Given entries ->
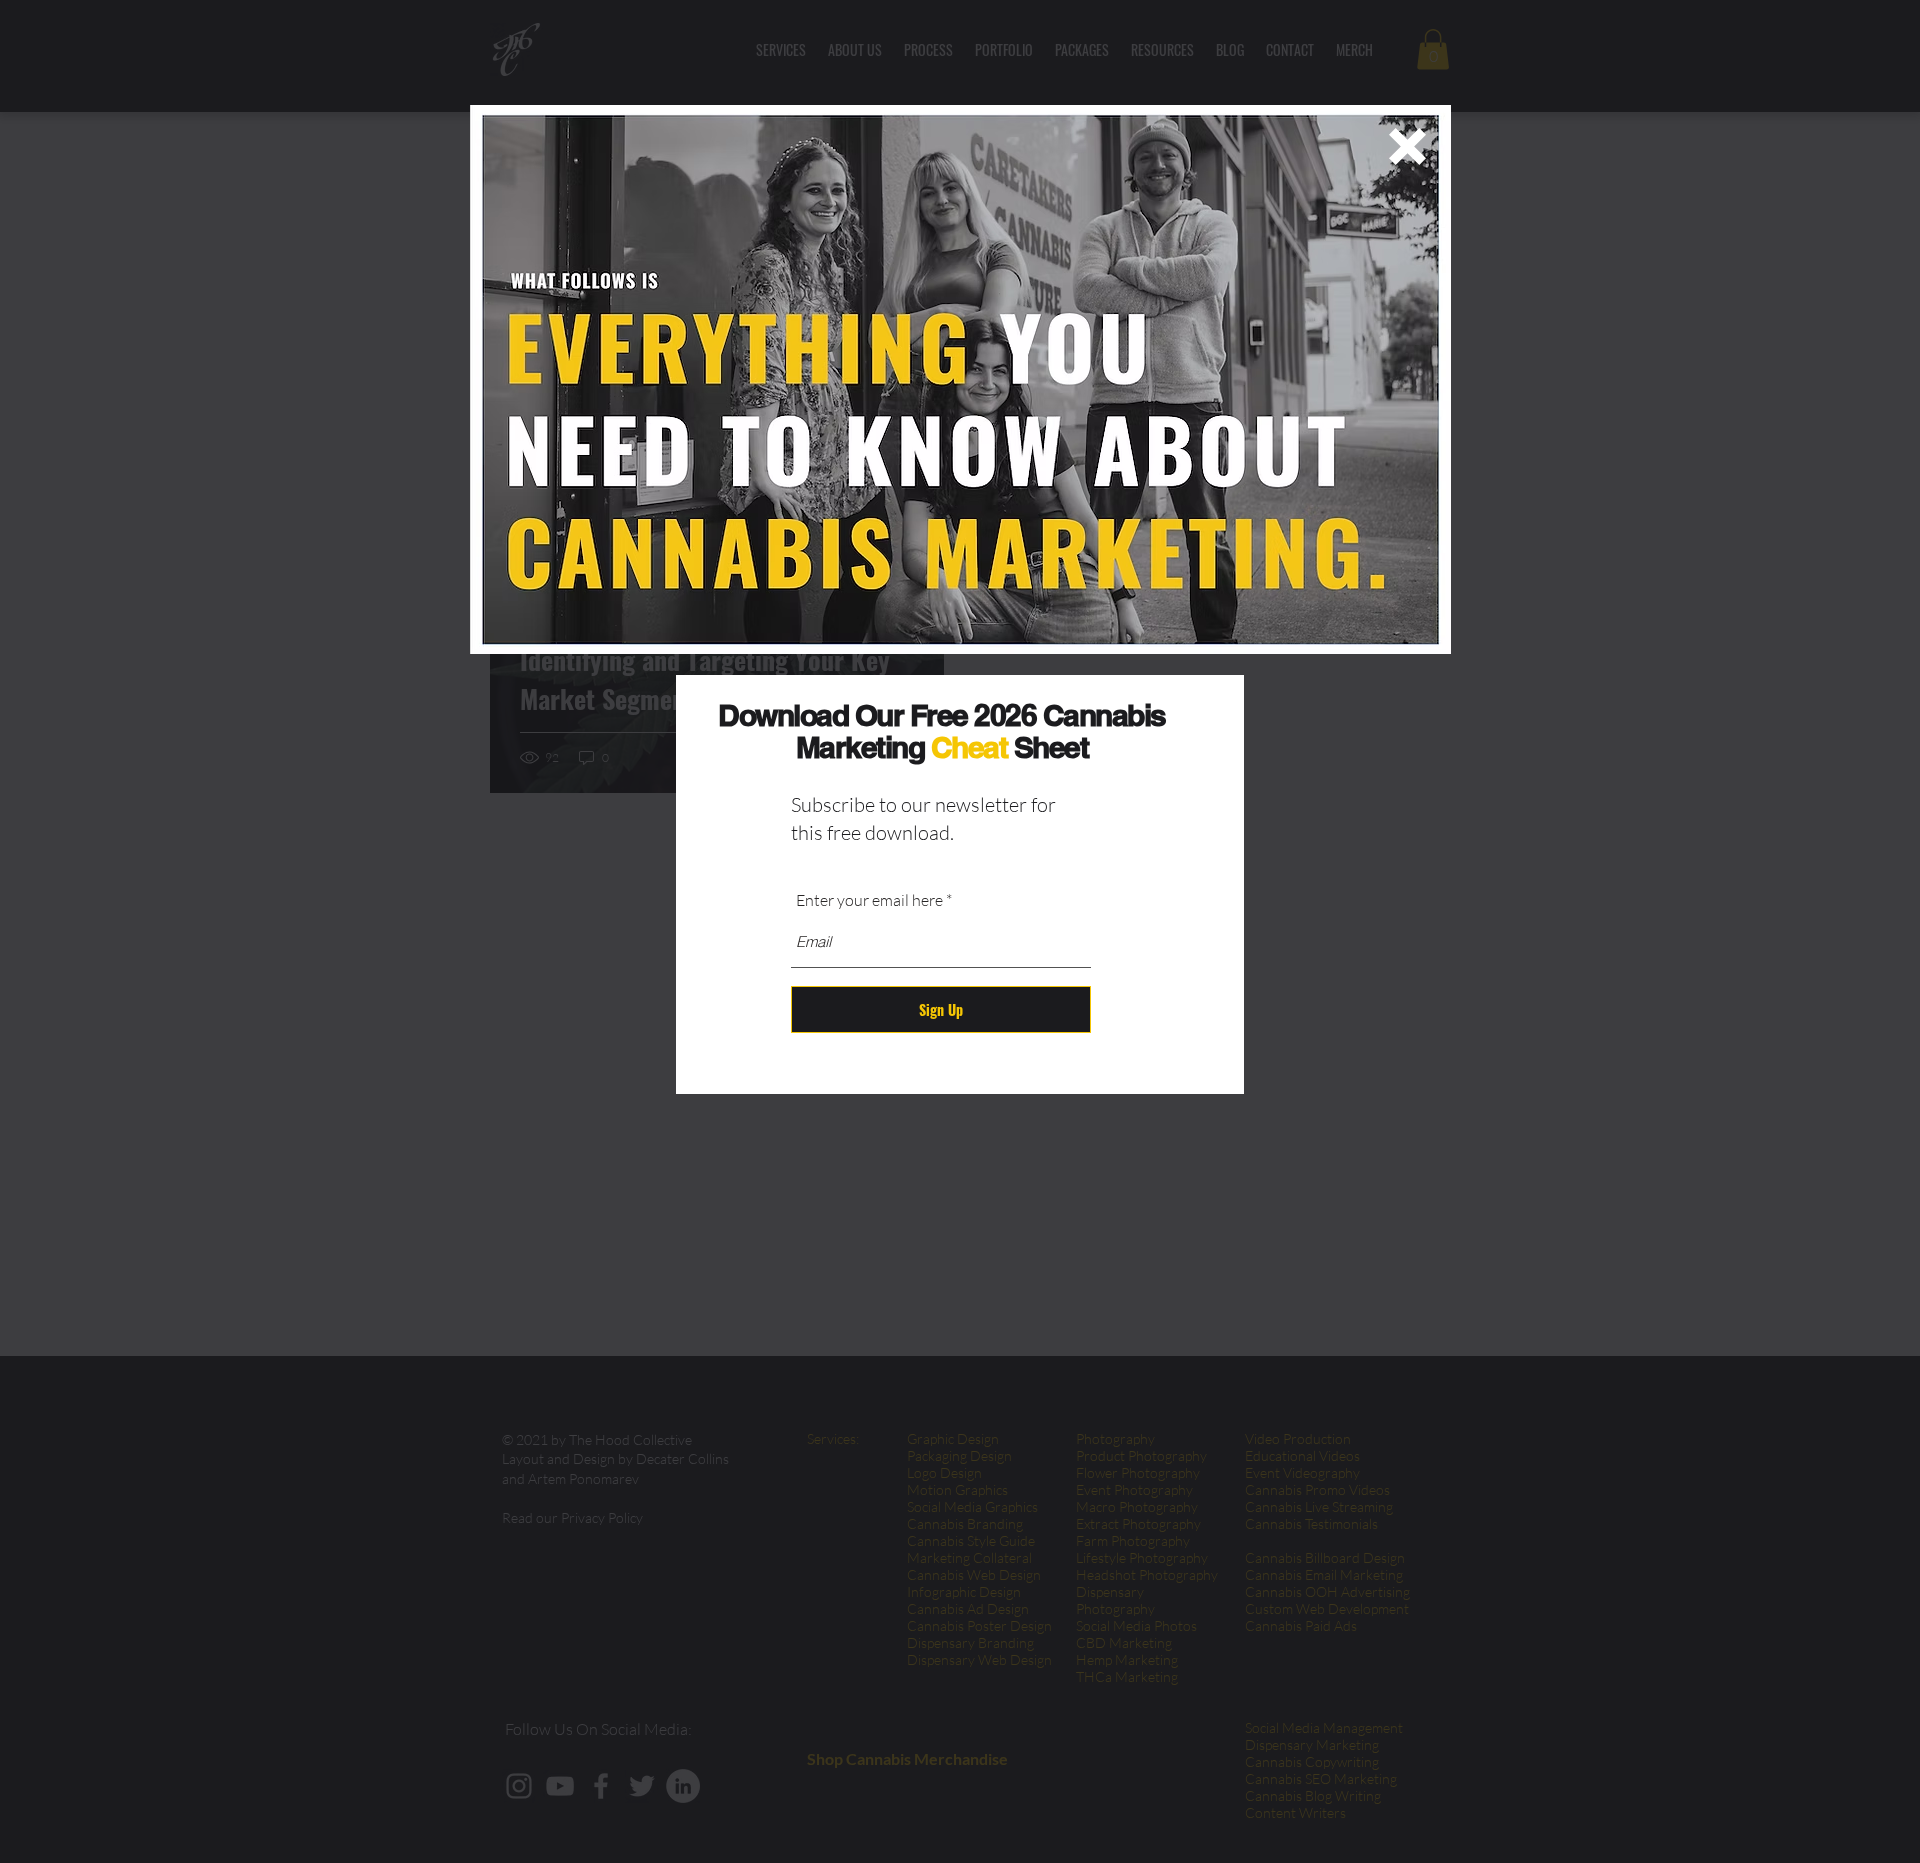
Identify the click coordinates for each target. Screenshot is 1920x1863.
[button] (1407, 146)
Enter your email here (869, 900)
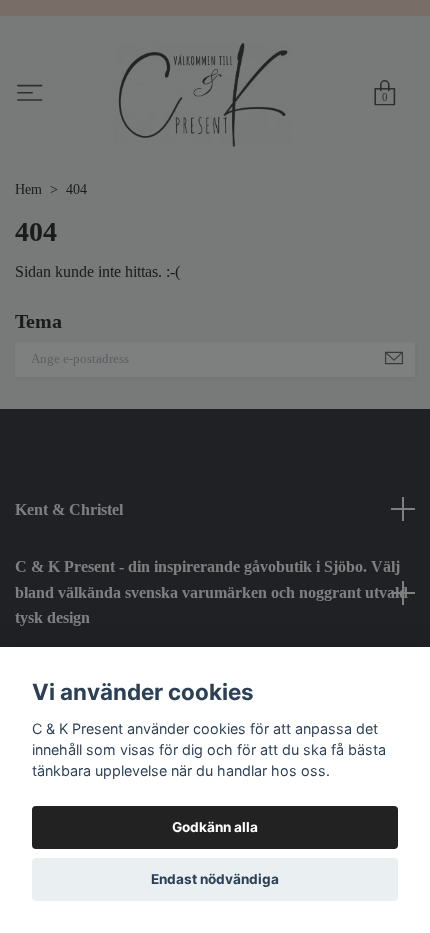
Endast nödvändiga (215, 879)
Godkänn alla (215, 827)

Exercise goal -> If a record holds a picture, leave the picture out and transcribe everything else exactly.

Result for this task ->
Identify the click coordinates for each target. Screenshot is 1920x1863.
[button] (1407, 146)
Enter your email here (869, 900)
Endast nödvändiga (215, 879)
Godkänn alla (215, 827)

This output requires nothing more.